Nonlinear inviscid damping near monotonic shear flows

TL;DR

This paper proves the nonlinear stability of certain monotonic shear flows in 2D Euler equations, showing solutions converge to nearby shear flows over time, under specific spectral and smoothness conditions.

Contribution

It establishes the first nonlinear asymptotic stability result for Euler flows around general steady solutions with non-explicit linearized flow solutions.

Findings

Solutions converge strongly to nearby shear flows as time approaches infinity.

Stability holds for shear flows with Gevrey smoothness and specific spectral properties.
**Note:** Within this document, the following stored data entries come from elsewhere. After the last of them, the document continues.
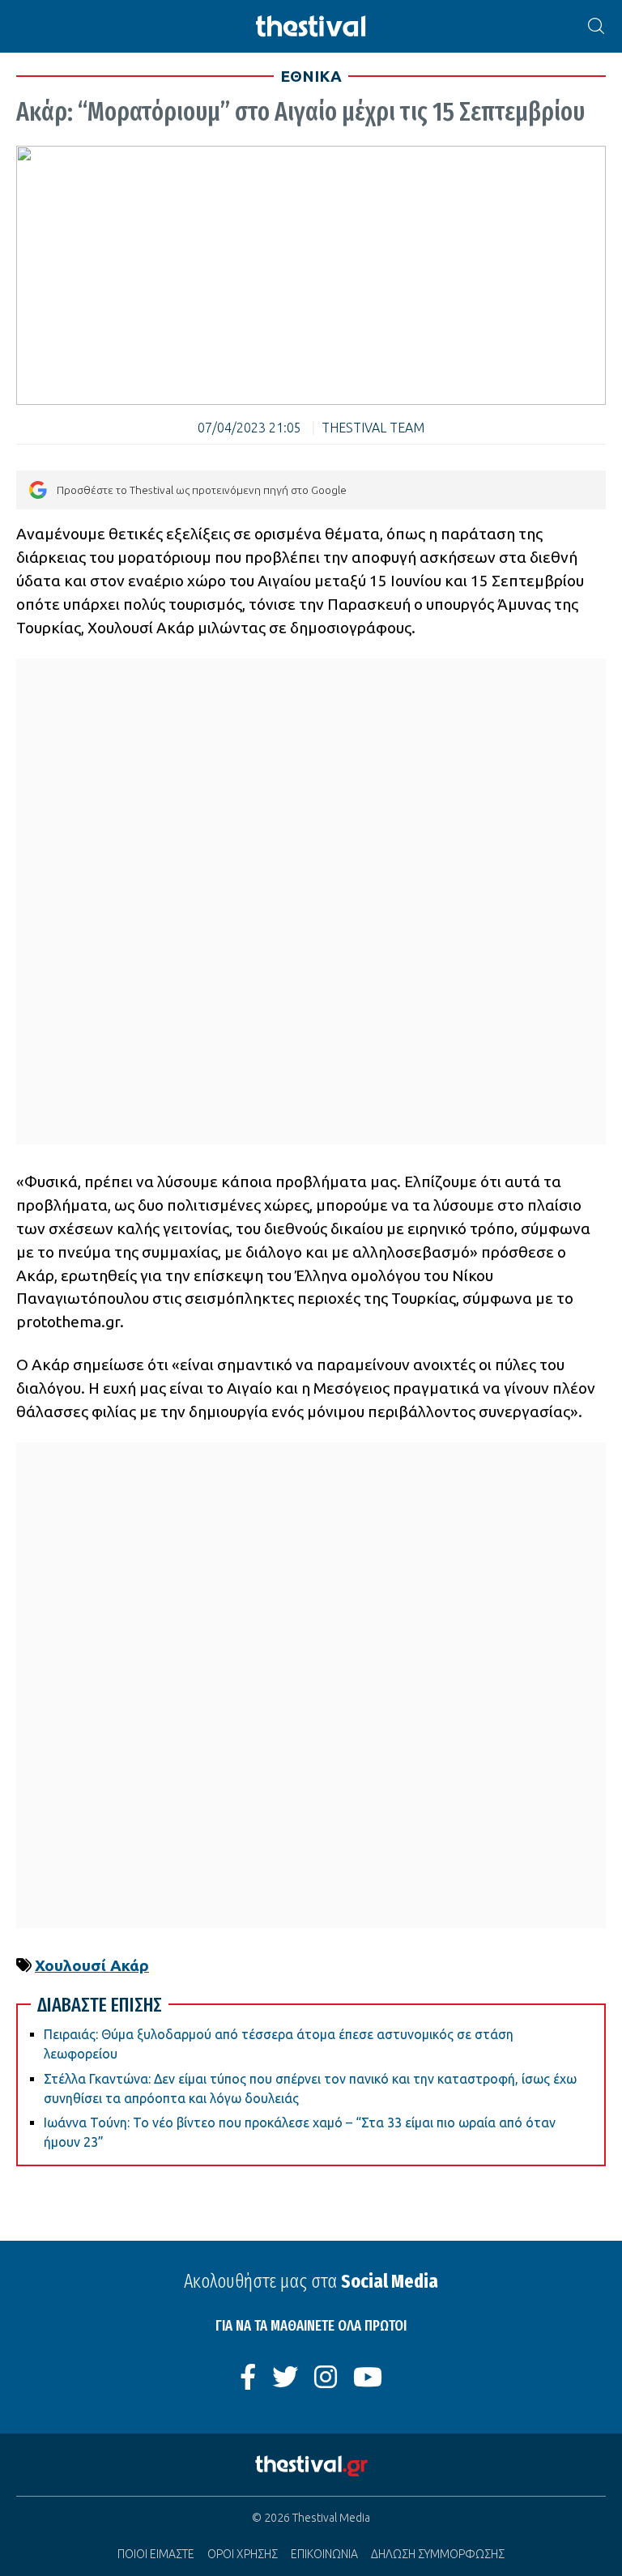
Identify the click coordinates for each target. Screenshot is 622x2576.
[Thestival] (311, 26)
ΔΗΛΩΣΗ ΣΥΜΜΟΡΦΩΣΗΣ (438, 2554)
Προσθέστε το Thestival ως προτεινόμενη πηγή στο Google (202, 489)
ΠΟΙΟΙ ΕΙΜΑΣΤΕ (155, 2554)
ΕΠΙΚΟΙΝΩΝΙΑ (324, 2554)
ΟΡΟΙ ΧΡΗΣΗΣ (242, 2554)
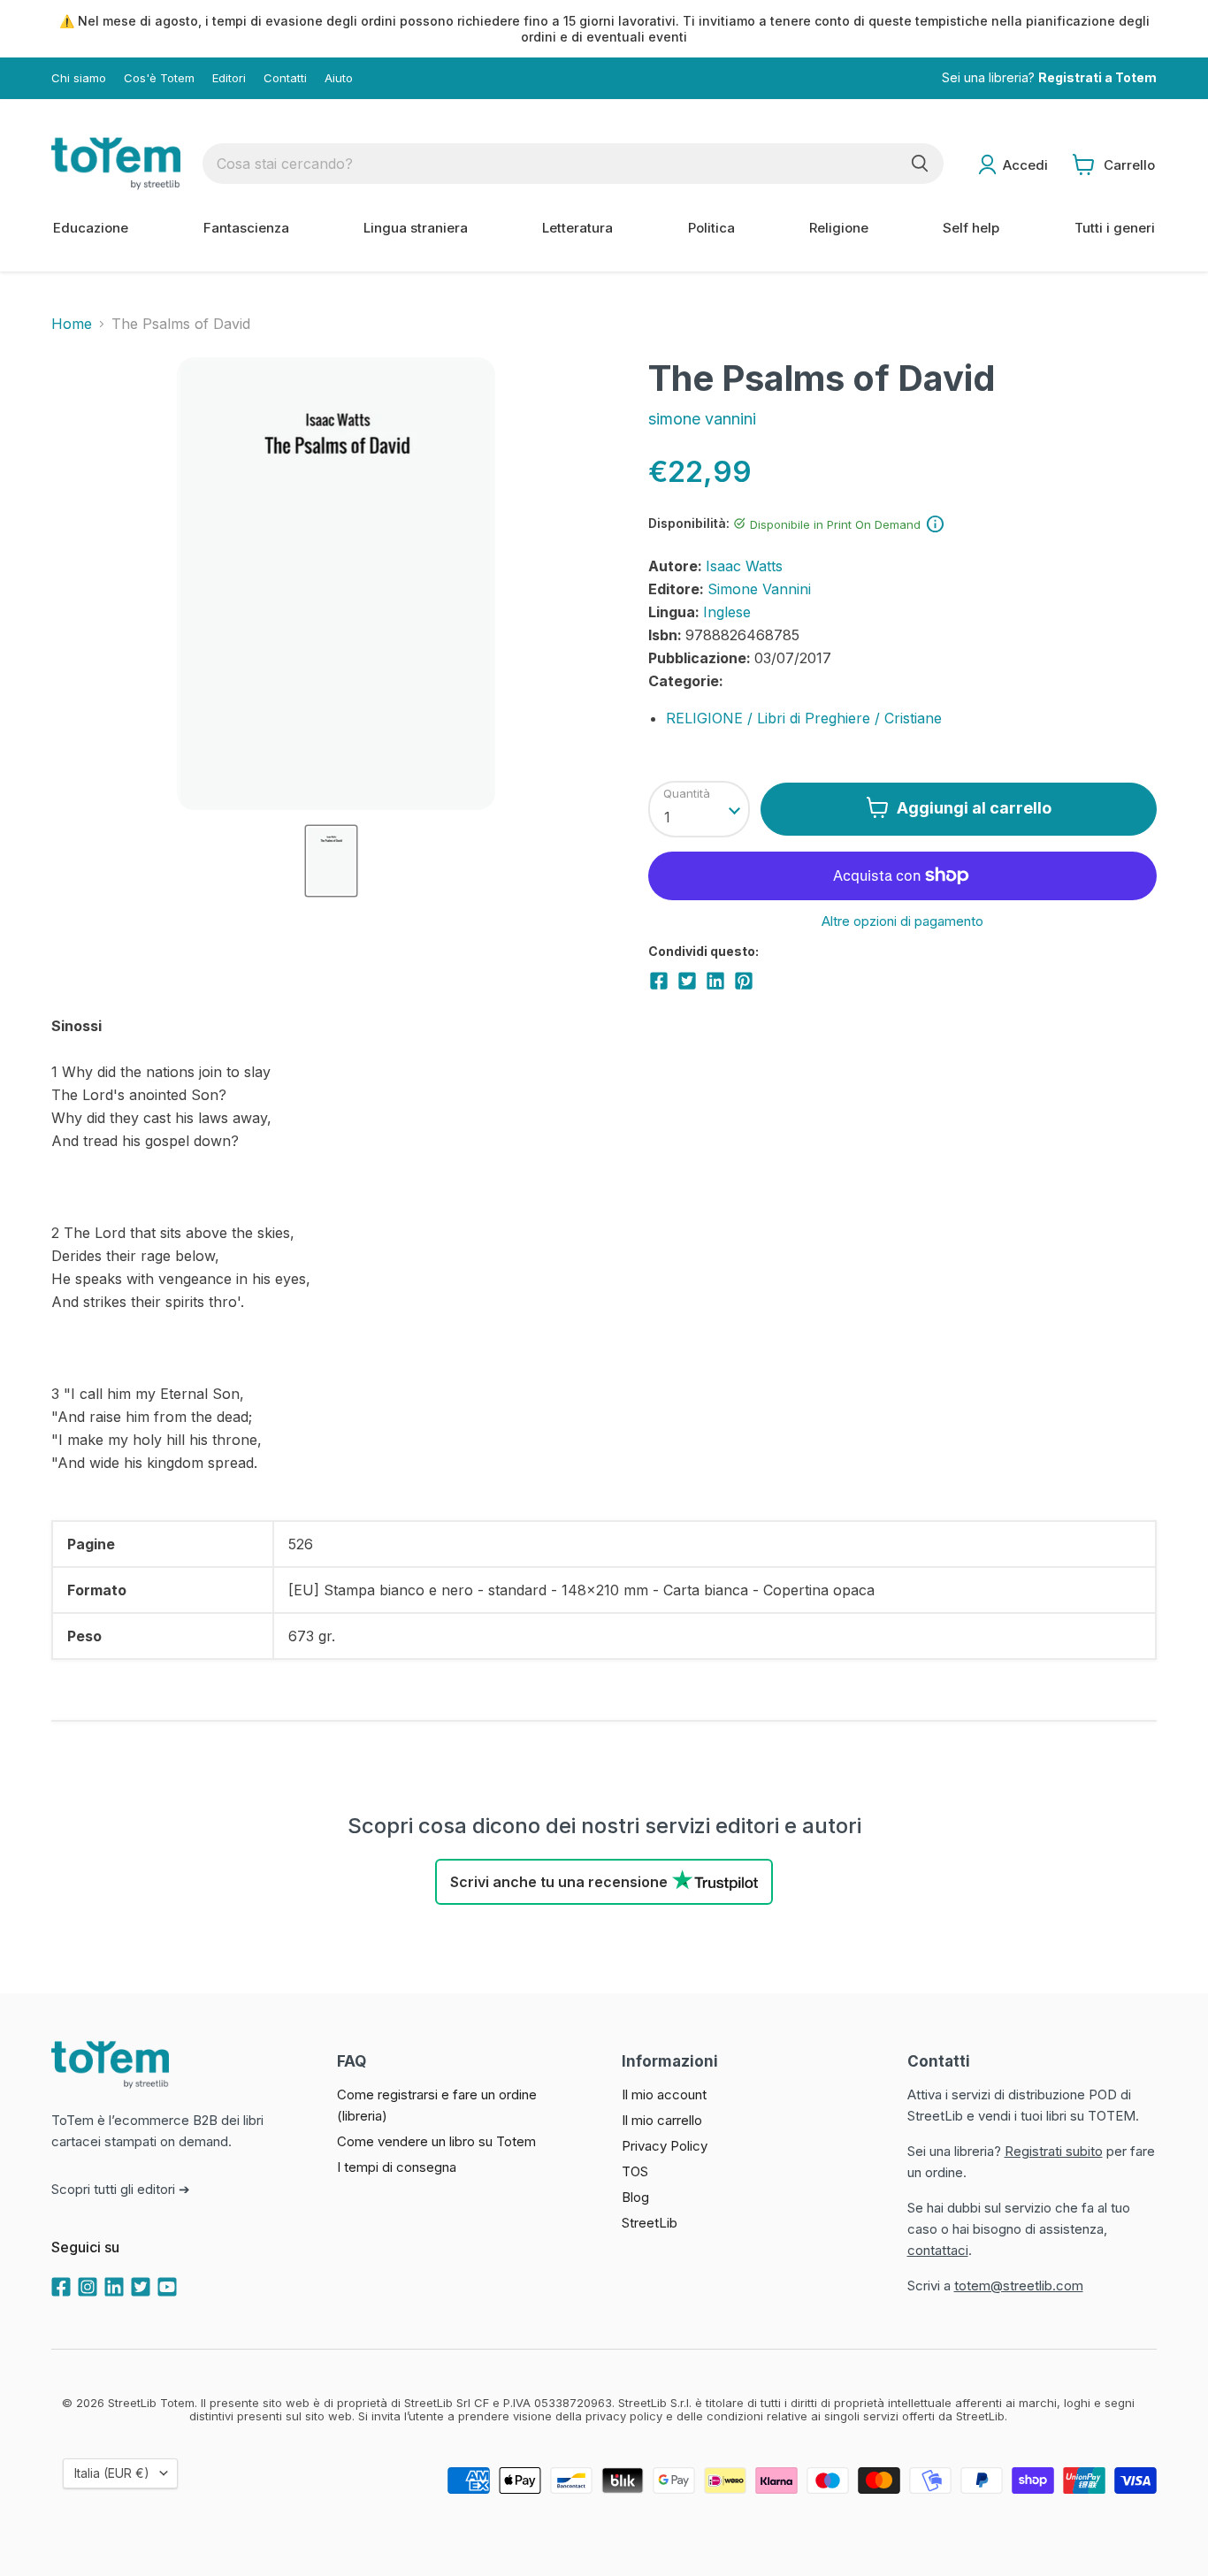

The result applies to flows linear outside a compact subset of the channel.

Abstract

We prove nonlinear asymptotic stability of a large class of monotonic shear flows among solutions of the 2D Euler equations in the channel $\mathbb{T}\times[0,1]$. More precisely, we consider shear flows $(b(y),0)$ given by a function $b$ which is Gevrey smooth, strictly increasing, and linear outside a compact subset of the interval $(0,1)$ (to avoid boundary contributions which are incompatible with inviscid damping). We also assume that the associated linearized operator satisfies a suitable spectral condition, which is needed to prove linear inviscid damping. Under these assumptions, we show that if $u$ is a solution which is a small and Gevrey smooth perturbation of such a shear flow $(b(y),0)$ at time $t=0$, then the velocity field $u$ converges strongly to a nearby shear flow as the time goes to infinity. This is the first nonlinear asymptotic stability result for Euler equations around general steady solutions for which the linearized flow cannot be explicitly solved.